Task: Reproduce all of the material below line for line, with no changes.

(Records provided)

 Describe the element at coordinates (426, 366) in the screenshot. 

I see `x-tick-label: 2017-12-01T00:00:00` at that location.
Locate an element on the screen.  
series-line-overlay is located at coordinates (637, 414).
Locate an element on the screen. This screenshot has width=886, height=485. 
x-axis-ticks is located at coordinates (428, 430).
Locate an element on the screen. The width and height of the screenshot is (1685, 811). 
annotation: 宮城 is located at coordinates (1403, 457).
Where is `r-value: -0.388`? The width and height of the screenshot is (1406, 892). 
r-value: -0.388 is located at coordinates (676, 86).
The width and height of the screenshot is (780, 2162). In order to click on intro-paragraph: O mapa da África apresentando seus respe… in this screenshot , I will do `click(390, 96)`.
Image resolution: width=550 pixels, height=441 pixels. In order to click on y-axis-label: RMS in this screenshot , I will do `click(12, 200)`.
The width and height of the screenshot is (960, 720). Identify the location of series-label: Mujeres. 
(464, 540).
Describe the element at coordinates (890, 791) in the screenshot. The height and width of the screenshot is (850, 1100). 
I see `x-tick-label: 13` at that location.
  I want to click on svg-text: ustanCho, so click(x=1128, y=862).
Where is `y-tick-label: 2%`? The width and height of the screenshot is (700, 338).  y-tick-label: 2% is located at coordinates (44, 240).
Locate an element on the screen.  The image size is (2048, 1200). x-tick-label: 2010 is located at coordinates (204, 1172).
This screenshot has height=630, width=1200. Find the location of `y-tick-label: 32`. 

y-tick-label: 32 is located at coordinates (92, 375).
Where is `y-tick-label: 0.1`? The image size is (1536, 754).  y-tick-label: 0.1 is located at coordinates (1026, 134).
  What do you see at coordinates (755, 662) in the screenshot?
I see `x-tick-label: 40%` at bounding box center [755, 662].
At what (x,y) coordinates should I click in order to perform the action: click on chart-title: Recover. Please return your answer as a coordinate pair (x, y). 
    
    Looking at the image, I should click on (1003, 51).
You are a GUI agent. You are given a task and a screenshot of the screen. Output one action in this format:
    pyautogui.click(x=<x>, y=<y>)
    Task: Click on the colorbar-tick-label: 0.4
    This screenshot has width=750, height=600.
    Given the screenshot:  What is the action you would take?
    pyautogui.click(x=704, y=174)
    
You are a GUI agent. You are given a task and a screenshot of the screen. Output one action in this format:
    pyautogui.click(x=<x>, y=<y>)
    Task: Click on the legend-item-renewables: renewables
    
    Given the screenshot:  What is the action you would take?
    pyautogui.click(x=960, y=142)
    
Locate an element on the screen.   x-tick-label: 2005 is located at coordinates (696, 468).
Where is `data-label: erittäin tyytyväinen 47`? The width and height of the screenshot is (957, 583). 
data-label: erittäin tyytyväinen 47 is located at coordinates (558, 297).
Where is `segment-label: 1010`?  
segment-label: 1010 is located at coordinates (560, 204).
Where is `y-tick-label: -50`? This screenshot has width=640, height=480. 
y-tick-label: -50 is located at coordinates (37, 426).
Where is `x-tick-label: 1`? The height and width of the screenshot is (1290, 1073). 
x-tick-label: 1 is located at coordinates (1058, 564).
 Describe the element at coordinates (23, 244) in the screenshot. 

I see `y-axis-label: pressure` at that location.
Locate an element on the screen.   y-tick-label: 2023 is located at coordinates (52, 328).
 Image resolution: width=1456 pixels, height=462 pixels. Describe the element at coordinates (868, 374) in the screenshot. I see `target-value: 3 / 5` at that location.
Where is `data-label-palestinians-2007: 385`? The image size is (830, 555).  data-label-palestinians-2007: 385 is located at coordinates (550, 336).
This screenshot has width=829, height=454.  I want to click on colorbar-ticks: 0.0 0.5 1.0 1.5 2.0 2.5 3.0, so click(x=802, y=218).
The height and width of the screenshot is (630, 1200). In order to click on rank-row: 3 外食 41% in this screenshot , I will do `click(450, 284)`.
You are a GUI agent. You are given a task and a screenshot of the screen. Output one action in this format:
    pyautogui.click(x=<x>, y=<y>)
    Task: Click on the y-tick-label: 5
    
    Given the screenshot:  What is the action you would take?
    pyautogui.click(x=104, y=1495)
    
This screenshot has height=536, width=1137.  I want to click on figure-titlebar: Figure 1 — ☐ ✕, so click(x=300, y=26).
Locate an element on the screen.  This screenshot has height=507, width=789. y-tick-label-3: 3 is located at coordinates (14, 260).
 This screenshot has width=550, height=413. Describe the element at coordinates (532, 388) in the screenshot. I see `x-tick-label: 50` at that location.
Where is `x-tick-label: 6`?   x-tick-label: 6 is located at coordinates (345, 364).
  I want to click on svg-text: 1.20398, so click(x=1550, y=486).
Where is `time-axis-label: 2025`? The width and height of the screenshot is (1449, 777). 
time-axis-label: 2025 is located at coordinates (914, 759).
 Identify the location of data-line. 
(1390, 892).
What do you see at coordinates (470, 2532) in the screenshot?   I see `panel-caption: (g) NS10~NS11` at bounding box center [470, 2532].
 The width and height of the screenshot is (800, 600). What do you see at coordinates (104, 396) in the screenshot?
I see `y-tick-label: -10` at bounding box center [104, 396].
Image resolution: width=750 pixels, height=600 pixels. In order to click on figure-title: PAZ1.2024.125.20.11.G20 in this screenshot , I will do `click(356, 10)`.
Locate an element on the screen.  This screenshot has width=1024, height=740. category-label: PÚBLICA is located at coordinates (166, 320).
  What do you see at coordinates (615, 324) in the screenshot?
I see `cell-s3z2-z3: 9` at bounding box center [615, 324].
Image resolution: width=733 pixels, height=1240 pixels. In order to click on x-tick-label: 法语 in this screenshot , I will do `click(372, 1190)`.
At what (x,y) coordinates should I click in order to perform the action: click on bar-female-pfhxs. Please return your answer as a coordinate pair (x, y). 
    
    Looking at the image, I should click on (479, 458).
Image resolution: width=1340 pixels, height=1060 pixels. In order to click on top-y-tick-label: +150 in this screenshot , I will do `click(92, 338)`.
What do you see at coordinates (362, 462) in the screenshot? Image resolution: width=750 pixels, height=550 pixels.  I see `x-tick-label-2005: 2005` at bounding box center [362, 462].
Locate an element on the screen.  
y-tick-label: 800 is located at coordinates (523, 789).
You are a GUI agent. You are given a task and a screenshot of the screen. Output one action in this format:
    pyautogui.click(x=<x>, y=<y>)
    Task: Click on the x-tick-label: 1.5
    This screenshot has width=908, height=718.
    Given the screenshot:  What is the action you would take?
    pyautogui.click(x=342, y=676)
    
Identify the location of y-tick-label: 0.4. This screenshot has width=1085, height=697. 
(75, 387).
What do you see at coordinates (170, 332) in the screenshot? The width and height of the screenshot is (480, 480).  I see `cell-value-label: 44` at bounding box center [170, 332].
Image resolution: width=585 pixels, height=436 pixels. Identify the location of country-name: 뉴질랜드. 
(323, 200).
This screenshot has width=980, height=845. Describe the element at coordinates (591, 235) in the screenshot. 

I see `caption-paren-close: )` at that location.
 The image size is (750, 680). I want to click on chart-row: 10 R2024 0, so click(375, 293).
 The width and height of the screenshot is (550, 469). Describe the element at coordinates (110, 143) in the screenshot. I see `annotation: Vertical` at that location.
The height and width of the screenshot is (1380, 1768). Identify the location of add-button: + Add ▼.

(End Records provided)

Response to the task:
 Describe the element at coordinates (426, 366) in the screenshot. 

I see `x-tick-label: 2017-12-01T00:00:00` at that location.
Locate an element on the screen.  
series-line-overlay is located at coordinates (637, 414).
Locate an element on the screen. This screenshot has width=886, height=485. 
x-axis-ticks is located at coordinates (428, 430).
Locate an element on the screen. The width and height of the screenshot is (1685, 811). 
annotation: 宮城 is located at coordinates (1403, 457).
Where is `r-value: -0.388`? The width and height of the screenshot is (1406, 892). 
r-value: -0.388 is located at coordinates (676, 86).
The width and height of the screenshot is (780, 2162). In order to click on intro-paragraph: O mapa da África apresentando seus respe… in this screenshot , I will do `click(390, 96)`.
Image resolution: width=550 pixels, height=441 pixels. In order to click on y-axis-label: RMS in this screenshot , I will do `click(12, 200)`.
The width and height of the screenshot is (960, 720). Identify the location of series-label: Mujeres. 
(464, 540).
Describe the element at coordinates (890, 791) in the screenshot. The height and width of the screenshot is (850, 1100). 
I see `x-tick-label: 13` at that location.
  I want to click on svg-text: ustanCho, so click(x=1128, y=862).
Where is `y-tick-label: 2%`? The width and height of the screenshot is (700, 338).  y-tick-label: 2% is located at coordinates (44, 240).
Locate an element on the screen.  The image size is (2048, 1200). x-tick-label: 2010 is located at coordinates (204, 1172).
This screenshot has height=630, width=1200. Find the location of `y-tick-label: 32`. 

y-tick-label: 32 is located at coordinates (92, 375).
Where is `y-tick-label: 0.1`? The image size is (1536, 754).  y-tick-label: 0.1 is located at coordinates (1026, 134).
  What do you see at coordinates (755, 662) in the screenshot?
I see `x-tick-label: 40%` at bounding box center [755, 662].
At what (x,y) coordinates should I click in order to perform the action: click on chart-title: Recover. Please return your answer as a coordinate pair (x, y). 
    
    Looking at the image, I should click on (1003, 51).
You are a GUI agent. You are given a task and a screenshot of the screen. Output one action in this format:
    pyautogui.click(x=<x>, y=<y>)
    Task: Click on the colorbar-tick-label: 0.4
    This screenshot has width=750, height=600.
    Given the screenshot:  What is the action you would take?
    pyautogui.click(x=704, y=174)
    
You are a GUI agent. You are given a task and a screenshot of the screen. Output one action in this format:
    pyautogui.click(x=<x>, y=<y>)
    Task: Click on the legend-item-renewables: renewables
    
    Given the screenshot:  What is the action you would take?
    pyautogui.click(x=960, y=142)
    
Locate an element on the screen.   x-tick-label: 2005 is located at coordinates (696, 468).
Where is `data-label: erittäin tyytyväinen 47`? The width and height of the screenshot is (957, 583). 
data-label: erittäin tyytyväinen 47 is located at coordinates (558, 297).
Where is `segment-label: 1010`?  
segment-label: 1010 is located at coordinates (560, 204).
Where is `y-tick-label: -50`? This screenshot has width=640, height=480. 
y-tick-label: -50 is located at coordinates (37, 426).
Where is `x-tick-label: 1`? The height and width of the screenshot is (1290, 1073). 
x-tick-label: 1 is located at coordinates (1058, 564).
 Describe the element at coordinates (23, 244) in the screenshot. 

I see `y-axis-label: pressure` at that location.
Locate an element on the screen.   y-tick-label: 2023 is located at coordinates (52, 328).
 Image resolution: width=1456 pixels, height=462 pixels. Describe the element at coordinates (868, 374) in the screenshot. I see `target-value: 3 / 5` at that location.
Where is `data-label-palestinians-2007: 385`? The image size is (830, 555).  data-label-palestinians-2007: 385 is located at coordinates (550, 336).
This screenshot has width=829, height=454.  I want to click on colorbar-ticks: 0.0 0.5 1.0 1.5 2.0 2.5 3.0, so click(x=802, y=218).
The height and width of the screenshot is (630, 1200). In order to click on rank-row: 3 外食 41% in this screenshot , I will do `click(450, 284)`.
You are a GUI agent. You are given a task and a screenshot of the screen. Output one action in this format:
    pyautogui.click(x=<x>, y=<y>)
    Task: Click on the y-tick-label: 5
    
    Given the screenshot:  What is the action you would take?
    pyautogui.click(x=104, y=1495)
    
This screenshot has height=536, width=1137.  I want to click on figure-titlebar: Figure 1 — ☐ ✕, so click(x=300, y=26).
Locate an element on the screen.  This screenshot has height=507, width=789. y-tick-label-3: 3 is located at coordinates (14, 260).
 This screenshot has width=550, height=413. Describe the element at coordinates (532, 388) in the screenshot. I see `x-tick-label: 50` at that location.
Where is `x-tick-label: 6`?   x-tick-label: 6 is located at coordinates (345, 364).
  I want to click on svg-text: 1.20398, so click(x=1550, y=486).
Where is `time-axis-label: 2025`? The width and height of the screenshot is (1449, 777). 
time-axis-label: 2025 is located at coordinates (914, 759).
 Identify the location of data-line. 
(1390, 892).
What do you see at coordinates (470, 2532) in the screenshot?   I see `panel-caption: (g) NS10~NS11` at bounding box center [470, 2532].
 The width and height of the screenshot is (800, 600). What do you see at coordinates (104, 396) in the screenshot?
I see `y-tick-label: -10` at bounding box center [104, 396].
Image resolution: width=750 pixels, height=600 pixels. In order to click on figure-title: PAZ1.2024.125.20.11.G20 in this screenshot , I will do `click(356, 10)`.
Locate an element on the screen.  This screenshot has width=1024, height=740. category-label: PÚBLICA is located at coordinates (166, 320).
  What do you see at coordinates (615, 324) in the screenshot?
I see `cell-s3z2-z3: 9` at bounding box center [615, 324].
Image resolution: width=733 pixels, height=1240 pixels. In order to click on x-tick-label: 法语 in this screenshot , I will do `click(372, 1190)`.
At what (x,y) coordinates should I click in order to perform the action: click on bar-female-pfhxs. Please return your answer as a coordinate pair (x, y). 
    
    Looking at the image, I should click on (479, 458).
Image resolution: width=1340 pixels, height=1060 pixels. In order to click on top-y-tick-label: +150 in this screenshot , I will do `click(92, 338)`.
What do you see at coordinates (362, 462) in the screenshot? Image resolution: width=750 pixels, height=550 pixels.  I see `x-tick-label-2005: 2005` at bounding box center [362, 462].
Locate an element on the screen.  
y-tick-label: 800 is located at coordinates (523, 789).
You are a GUI agent. You are given a task and a screenshot of the screen. Output one action in this format:
    pyautogui.click(x=<x>, y=<y>)
    Task: Click on the x-tick-label: 1.5
    This screenshot has width=908, height=718.
    Given the screenshot:  What is the action you would take?
    pyautogui.click(x=342, y=676)
    
Identify the location of y-tick-label: 0.4. This screenshot has width=1085, height=697. 
(75, 387).
What do you see at coordinates (170, 332) in the screenshot? The width and height of the screenshot is (480, 480).  I see `cell-value-label: 44` at bounding box center [170, 332].
Image resolution: width=585 pixels, height=436 pixels. Identify the location of country-name: 뉴질랜드. 
(323, 200).
This screenshot has width=980, height=845. Describe the element at coordinates (591, 235) in the screenshot. 

I see `caption-paren-close: )` at that location.
 The image size is (750, 680). I want to click on chart-row: 10 R2024 0, so click(375, 293).
 The width and height of the screenshot is (550, 469). Describe the element at coordinates (110, 143) in the screenshot. I see `annotation: Vertical` at that location.
The height and width of the screenshot is (1380, 1768). Identify the location of add-button: + Add ▼.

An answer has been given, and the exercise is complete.